About 12% of California’s total energy use is related to water [38]. A burgeoning example in California’s WEN that demonstrates the need for a greater inter-sectoral EPI comes from water managers. For instance, the Metropolitan Water District of Southern California has developed climate action plans to guide future actions in reducing greenhouse gasses (GHGs) from the water infrastructure. Here, WEN is increasingly dominating discussions, as the state transitions to using energy-intensive water resources when the drought intensifies, and these include recycled water solutions, desalinated water, imported water, and groundwater resources. Recognizing the potential for the water–energy sectoral misalignment that could lead to environmentally undesirable outcomes, there has been an increased awareness of the need for a greater horizontal EPI—the motivation for this analysis. Across California, and in the Los Angeles region specifically, many researchers have begun quantifying the energy, water, and environmental tradeoffs of alternative water supply strategies like recycling [38,39,40,41,42]. However, few have explicitly examined the policy factors that help to explain EPI outcomes, as we do in the following sections.

3.1.1. External Factors (Motivation)

California is well known for its leading efforts to curb climate change. Most WEN policy integration in Los Angeles is closely linked to state-level climate initiatives. The California Global Warming Solutions Act of 2006, AB32, ref. [43] established the legislative authority and common policy objectives (emissions reduction targets) and strategic processes (e.g., the Climate Action Team) for cross-sector coordination [44]. The act provided a common language (i.e., GHG emission targets) for the energy and water sectors in their respective policy-making processes and implementation.
In addition to meeting climate change targets, activities related to addressing energy use for water can also be driven by economic concerns. The economic rationality is typically embedded in the cost of long-distance water delivery, groundwater pumping, and wastewater and water treatments such as desalination. The cost of a traditional supply of water varies from source to source. As a customer of the SWP, in 2018, the Metropolitan Water District (MWD)’s power and water costs were USD 447 million, nearly 30% of the total yearly expenses [45]. MWD’s water supply rates in 2016 (i.e., Tier 1) were about double the rates of a decade ago, i.e., an approximately 20% increase in real costs [46,47]. Because of water resource constraints, future new sources of water supply come at even higher costs [48].

TASK 1
In the passage on California's water–energy policy, what were the Metropolitan Water District's power and water costs in 2018?
TASK 2
Summarize the passage on California's water–energy policy in two sentences.
The listing has nothing to do with the passage on California's water–energy policy.

Click-target data
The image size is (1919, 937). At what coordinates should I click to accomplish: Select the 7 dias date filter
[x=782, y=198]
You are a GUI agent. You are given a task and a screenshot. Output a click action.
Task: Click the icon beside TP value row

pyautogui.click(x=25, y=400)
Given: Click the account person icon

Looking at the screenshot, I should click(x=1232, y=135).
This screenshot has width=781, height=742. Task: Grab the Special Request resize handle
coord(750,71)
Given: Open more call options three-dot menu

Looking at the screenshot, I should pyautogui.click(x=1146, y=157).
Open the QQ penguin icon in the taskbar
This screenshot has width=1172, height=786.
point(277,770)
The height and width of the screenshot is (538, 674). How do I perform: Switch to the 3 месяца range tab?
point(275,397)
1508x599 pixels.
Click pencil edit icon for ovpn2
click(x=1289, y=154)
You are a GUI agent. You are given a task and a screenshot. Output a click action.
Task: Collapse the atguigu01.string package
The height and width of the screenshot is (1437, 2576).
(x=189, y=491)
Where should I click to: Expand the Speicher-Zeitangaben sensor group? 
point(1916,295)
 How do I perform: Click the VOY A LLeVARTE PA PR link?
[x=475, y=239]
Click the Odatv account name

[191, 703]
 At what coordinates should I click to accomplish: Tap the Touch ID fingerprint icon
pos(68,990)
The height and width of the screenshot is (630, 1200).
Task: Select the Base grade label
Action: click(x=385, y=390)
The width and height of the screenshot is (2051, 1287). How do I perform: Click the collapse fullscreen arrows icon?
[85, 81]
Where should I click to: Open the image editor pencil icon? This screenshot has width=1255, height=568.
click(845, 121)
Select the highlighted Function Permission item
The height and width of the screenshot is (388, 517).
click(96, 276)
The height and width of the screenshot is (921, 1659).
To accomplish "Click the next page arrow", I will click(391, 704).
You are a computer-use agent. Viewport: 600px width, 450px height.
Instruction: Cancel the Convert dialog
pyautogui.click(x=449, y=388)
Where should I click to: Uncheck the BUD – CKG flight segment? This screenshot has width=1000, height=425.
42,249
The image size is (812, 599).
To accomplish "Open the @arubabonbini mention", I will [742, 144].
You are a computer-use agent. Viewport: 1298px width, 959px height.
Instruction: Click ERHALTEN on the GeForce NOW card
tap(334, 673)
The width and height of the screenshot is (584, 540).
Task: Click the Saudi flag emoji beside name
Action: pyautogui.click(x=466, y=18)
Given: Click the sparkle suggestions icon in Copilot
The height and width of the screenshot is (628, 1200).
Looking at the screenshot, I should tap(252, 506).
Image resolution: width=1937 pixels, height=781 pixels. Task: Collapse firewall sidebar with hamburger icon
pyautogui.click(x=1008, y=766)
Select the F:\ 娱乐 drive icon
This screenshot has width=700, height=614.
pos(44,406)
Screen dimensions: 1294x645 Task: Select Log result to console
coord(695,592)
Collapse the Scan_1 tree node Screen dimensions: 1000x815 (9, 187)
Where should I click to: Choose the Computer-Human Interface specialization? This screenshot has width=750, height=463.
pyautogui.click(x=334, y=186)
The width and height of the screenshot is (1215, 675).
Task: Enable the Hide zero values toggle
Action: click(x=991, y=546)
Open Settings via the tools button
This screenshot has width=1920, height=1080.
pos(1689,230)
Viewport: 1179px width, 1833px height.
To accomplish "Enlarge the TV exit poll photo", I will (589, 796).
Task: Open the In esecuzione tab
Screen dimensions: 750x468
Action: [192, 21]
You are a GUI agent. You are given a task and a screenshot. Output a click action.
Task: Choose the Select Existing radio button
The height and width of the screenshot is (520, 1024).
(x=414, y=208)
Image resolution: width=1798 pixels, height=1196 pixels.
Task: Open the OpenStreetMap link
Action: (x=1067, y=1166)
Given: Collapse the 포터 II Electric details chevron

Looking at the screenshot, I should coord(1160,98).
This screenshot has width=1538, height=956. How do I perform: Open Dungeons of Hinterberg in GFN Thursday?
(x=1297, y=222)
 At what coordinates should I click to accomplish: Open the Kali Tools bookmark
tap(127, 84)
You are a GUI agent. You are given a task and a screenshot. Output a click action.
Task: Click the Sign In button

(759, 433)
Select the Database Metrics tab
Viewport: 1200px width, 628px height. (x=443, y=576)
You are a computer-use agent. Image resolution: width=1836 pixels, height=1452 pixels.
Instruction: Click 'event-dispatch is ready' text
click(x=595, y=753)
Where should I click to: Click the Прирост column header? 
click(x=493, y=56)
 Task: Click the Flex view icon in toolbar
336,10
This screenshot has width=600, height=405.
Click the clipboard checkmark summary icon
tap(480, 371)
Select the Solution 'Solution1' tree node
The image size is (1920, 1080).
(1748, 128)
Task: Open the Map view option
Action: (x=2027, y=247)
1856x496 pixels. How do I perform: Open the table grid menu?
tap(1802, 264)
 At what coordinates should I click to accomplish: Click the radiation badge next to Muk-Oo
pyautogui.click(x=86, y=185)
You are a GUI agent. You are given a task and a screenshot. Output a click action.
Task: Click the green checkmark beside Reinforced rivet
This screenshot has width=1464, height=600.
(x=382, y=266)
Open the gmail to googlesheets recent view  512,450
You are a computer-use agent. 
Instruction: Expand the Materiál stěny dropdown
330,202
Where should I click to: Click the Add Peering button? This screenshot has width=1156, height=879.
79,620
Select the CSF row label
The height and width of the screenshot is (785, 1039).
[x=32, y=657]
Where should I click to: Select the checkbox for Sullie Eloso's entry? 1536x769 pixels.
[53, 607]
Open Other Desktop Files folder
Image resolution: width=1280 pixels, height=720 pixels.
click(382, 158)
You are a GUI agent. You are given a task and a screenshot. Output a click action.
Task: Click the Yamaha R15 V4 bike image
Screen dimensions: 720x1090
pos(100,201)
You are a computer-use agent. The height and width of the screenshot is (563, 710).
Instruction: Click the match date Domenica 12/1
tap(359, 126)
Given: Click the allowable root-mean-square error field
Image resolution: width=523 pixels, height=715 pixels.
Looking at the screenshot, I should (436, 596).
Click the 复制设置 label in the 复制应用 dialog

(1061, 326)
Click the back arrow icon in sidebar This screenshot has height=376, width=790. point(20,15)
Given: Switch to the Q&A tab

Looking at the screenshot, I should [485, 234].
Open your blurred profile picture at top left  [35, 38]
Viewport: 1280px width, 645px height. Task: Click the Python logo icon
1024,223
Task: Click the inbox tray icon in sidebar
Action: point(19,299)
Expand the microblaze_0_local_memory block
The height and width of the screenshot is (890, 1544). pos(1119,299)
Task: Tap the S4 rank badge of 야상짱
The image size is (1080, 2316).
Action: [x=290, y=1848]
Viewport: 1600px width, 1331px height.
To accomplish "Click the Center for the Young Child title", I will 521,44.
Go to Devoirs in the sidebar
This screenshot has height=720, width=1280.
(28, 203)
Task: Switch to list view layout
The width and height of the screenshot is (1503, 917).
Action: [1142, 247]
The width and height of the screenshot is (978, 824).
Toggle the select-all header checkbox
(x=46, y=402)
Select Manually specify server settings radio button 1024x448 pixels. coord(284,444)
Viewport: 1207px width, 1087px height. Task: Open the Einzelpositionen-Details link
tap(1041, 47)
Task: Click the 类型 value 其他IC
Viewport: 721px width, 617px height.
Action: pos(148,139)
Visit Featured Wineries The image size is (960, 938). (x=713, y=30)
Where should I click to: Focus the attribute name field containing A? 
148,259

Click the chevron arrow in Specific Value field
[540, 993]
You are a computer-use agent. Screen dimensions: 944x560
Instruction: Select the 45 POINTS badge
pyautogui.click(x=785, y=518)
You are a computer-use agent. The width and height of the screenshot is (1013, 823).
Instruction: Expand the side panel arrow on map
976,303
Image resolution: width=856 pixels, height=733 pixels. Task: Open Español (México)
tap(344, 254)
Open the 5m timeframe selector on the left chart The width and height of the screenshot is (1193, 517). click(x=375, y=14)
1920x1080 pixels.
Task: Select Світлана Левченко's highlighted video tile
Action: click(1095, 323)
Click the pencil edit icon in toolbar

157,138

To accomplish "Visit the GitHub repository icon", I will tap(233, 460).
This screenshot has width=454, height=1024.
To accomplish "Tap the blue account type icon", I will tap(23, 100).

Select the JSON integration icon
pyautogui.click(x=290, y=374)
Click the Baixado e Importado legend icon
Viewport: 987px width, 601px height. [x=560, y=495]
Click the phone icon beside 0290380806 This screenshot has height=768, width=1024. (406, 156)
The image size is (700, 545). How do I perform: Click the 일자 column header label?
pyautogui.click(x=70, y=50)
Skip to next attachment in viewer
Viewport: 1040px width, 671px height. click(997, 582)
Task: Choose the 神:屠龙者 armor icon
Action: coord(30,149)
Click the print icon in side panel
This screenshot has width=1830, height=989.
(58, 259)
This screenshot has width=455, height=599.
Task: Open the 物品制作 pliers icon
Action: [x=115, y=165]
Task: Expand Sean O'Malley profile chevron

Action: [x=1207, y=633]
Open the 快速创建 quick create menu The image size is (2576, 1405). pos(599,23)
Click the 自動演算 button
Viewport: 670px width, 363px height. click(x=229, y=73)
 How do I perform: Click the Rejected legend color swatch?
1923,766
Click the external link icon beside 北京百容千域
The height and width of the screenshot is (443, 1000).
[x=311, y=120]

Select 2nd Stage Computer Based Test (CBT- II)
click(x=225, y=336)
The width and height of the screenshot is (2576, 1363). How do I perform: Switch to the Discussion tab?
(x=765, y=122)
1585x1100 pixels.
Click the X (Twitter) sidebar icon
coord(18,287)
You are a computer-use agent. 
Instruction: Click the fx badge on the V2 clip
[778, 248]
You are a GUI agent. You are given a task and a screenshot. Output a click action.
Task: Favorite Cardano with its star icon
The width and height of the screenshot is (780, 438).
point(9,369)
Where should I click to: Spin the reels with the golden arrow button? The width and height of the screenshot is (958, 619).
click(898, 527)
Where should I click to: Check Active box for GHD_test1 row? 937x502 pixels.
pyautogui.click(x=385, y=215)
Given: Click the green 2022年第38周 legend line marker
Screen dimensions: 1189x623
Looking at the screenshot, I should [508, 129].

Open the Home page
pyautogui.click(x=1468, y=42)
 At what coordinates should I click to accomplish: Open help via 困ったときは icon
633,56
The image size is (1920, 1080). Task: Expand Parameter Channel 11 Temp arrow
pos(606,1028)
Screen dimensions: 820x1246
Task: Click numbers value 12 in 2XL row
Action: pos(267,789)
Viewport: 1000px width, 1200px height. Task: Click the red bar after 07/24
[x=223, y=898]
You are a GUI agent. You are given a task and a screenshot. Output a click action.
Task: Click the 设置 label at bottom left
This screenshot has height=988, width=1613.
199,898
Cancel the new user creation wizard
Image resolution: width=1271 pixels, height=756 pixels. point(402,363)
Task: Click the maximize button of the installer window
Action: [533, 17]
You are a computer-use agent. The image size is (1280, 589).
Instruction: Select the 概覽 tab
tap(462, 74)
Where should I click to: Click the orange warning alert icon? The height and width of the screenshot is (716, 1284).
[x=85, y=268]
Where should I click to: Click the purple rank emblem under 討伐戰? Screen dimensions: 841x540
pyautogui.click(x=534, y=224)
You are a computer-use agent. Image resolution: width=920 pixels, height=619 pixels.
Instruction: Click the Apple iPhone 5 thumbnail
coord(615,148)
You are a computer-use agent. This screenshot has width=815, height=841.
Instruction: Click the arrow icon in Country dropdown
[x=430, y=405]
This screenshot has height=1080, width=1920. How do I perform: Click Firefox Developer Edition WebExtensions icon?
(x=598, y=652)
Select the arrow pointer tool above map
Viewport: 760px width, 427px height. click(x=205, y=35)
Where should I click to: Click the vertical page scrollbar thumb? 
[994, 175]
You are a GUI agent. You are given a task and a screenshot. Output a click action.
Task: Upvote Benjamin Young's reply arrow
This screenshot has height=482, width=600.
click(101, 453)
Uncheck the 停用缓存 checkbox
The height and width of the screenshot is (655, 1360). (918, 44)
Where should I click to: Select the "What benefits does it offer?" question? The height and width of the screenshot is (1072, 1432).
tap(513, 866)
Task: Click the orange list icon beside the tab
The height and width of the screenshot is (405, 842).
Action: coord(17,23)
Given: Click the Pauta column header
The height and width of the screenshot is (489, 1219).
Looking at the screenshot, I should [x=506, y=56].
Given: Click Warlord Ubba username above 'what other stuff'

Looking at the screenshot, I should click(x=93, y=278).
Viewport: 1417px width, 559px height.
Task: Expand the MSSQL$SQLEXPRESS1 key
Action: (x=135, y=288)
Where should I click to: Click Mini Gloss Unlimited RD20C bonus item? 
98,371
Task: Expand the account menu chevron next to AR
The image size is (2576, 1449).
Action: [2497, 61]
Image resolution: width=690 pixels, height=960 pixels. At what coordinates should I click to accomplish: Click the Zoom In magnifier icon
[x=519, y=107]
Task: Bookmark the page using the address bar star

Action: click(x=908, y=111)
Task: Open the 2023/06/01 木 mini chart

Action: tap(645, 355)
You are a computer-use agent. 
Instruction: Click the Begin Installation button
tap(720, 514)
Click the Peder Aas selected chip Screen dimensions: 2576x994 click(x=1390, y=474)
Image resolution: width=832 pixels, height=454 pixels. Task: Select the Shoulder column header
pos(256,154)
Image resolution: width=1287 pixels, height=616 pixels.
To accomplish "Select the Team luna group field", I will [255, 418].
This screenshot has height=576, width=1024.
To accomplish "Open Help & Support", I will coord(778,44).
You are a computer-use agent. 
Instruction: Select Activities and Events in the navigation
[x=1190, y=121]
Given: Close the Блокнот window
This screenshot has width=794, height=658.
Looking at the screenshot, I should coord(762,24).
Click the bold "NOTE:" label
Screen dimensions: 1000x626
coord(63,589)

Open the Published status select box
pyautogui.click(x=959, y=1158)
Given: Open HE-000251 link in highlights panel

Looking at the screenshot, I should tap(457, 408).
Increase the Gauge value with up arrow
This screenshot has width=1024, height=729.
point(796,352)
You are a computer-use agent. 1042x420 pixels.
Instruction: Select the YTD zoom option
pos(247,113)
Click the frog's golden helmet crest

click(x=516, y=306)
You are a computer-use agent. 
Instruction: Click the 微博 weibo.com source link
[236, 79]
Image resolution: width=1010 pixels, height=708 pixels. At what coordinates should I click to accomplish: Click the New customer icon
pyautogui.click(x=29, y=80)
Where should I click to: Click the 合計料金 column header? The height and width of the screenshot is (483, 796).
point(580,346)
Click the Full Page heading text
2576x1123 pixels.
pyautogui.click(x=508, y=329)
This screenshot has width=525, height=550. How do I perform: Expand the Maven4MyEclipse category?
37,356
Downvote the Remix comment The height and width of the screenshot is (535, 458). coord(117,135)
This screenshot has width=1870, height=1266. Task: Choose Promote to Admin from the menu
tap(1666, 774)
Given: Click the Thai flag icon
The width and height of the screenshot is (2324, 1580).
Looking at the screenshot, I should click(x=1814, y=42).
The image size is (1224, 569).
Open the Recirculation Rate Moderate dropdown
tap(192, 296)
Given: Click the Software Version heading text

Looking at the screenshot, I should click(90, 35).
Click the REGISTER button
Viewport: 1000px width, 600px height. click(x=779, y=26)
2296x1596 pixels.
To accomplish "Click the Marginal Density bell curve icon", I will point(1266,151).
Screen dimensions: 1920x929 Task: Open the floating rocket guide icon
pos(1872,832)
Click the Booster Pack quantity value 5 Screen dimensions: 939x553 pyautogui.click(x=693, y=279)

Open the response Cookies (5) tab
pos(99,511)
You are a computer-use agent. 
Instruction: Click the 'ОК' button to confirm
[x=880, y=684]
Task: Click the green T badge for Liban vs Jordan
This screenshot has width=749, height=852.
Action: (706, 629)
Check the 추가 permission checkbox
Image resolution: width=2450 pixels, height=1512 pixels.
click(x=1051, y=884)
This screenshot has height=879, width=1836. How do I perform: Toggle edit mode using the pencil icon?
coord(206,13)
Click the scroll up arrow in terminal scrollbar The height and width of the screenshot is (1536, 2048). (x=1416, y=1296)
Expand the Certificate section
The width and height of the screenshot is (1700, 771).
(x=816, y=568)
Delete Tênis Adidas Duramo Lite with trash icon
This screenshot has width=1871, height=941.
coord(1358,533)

EXPECTED ANSWER 1
USD 447 million, nearly 30% of its total yearly expenses.

EXPECTED ANSWER 2
About 12% of California's energy use is related to water, and as drought pushes the state toward energy-intensive supplies such as recycled, desalinated, imported, and groundwater, awareness has grown of the need for greater policy integration between the water and energy sectors. In Los Angeles this integration is closely linked to state climate initiatives such as AB32, which gave both sectors common emission targets, and it is also driven by economic concerns, since water delivery, pumping, and treatment are costly and new supplies will cost even more.